Not bad going for a company whose promoter, Siddharth, is on trial as a conspirator in a corruption case involving his father, the late B P Verma, ex-chairman, Central Board of Excise and Customs.

First, a background on Jubilee. In 2008-09, Jubilee sold 2.24 lakh shares to two individuals and 12 companies at a premium of Rs 40 per share to 14 entities. Two individuals and 12 companies received these shares. For a privately held company that did no business till months prior to the share issue, this seems like an impressive premium.

Investigations by a leading English daily show that the 12 companies are registered at bogus addresses or at addresses where there are no traces of a company existing. Of the 12, eight claim to have directors who reside in the village of Karalla on the northern fringes of Delhi. It’s an unauthorized settlement of overflowing drains, temporary roads, narrow lanes and struggling families. Rain water stagnates for days, unwashed children and flies abound.

At least three companies that have taken a stake in Jubilee are headquartered at A-1168 Utsav Vihar, Karalla Village. Despite a three-hour hunt by TOI, and efforts by the local resident welfare association, the address couldn’t be located. In the village, blocks have plots only in the hundreds, residents point out. It may be a correct address, but in the chaos of Karalla it is as good as bogus. ‘‘We don’t have such rich people here,’’ says an elderly shopowner, when asked about the companies.

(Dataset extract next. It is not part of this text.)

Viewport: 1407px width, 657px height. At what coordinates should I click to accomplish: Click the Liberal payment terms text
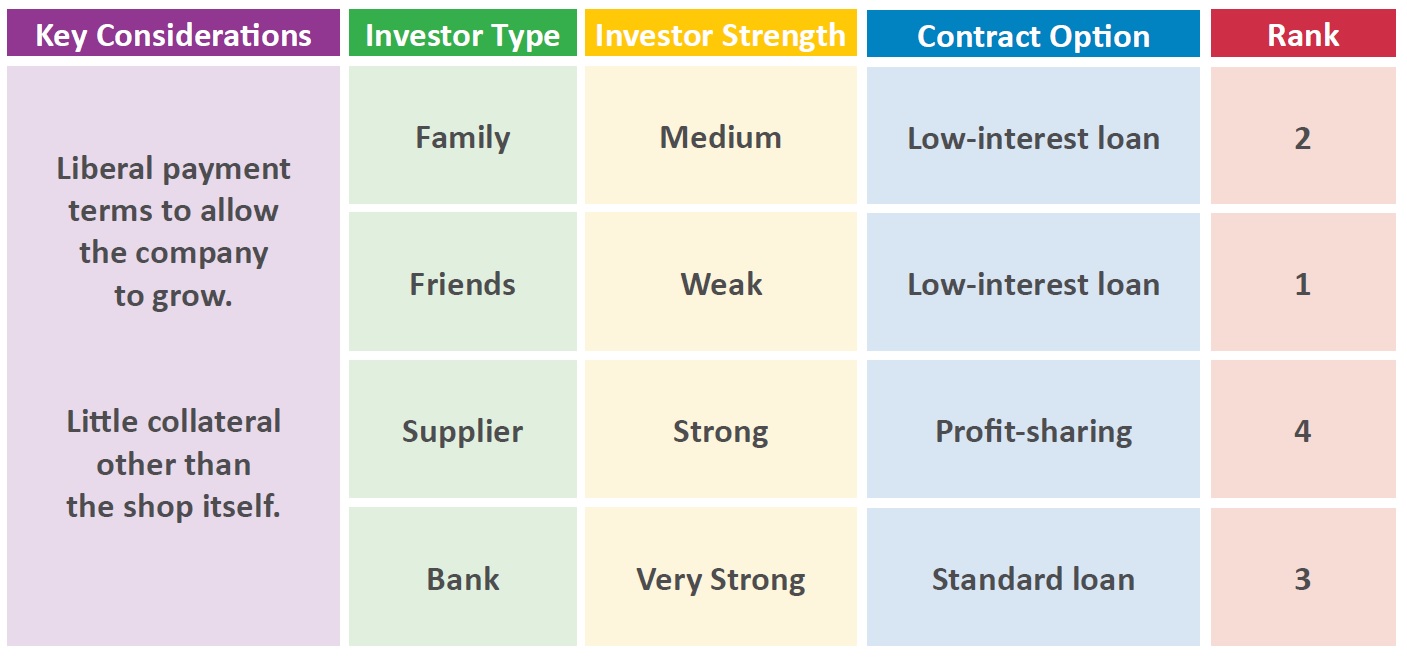click(x=173, y=232)
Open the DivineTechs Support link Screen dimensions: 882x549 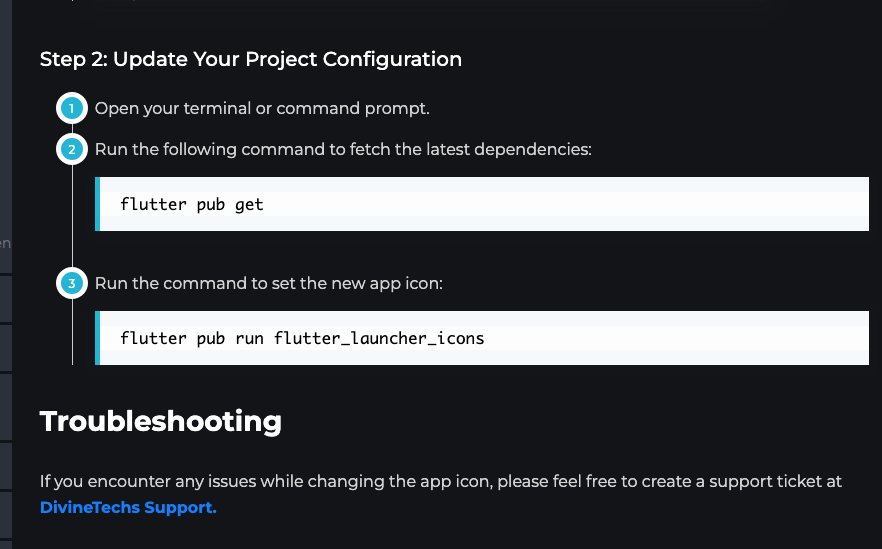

Of the remaining four companies, two Across Marketing and Nitya Sales are registered in the second floor of D-118 South Ganesh Nagar, in East Delhi’s Mandawali locality. When TOI reached the address, we were met by a middle-aged housewife who said she lived there and had never heard of them.

Seven of the 12 companies were registered post-2004 after Delhi bagged the Games. Four, in fact, were started in 2006 or 2007.

Unique Conbuild was registered two days after Jubilee itself was registered in September 2006. Magic Buildwell was registered three weeks after Jubilee was registered.

Now, back to Jubilee and the Commonwealth Games. Market sources say Jubilee’s contract for hockey surfaces, at $196 per square metre, is almost double the market rate. Its rate of Rs 1.35 crore per lawn bowls pitch is almost eight times the Rs 17 lakh that a British firm charged the National Games organizers in Ranchi just last year.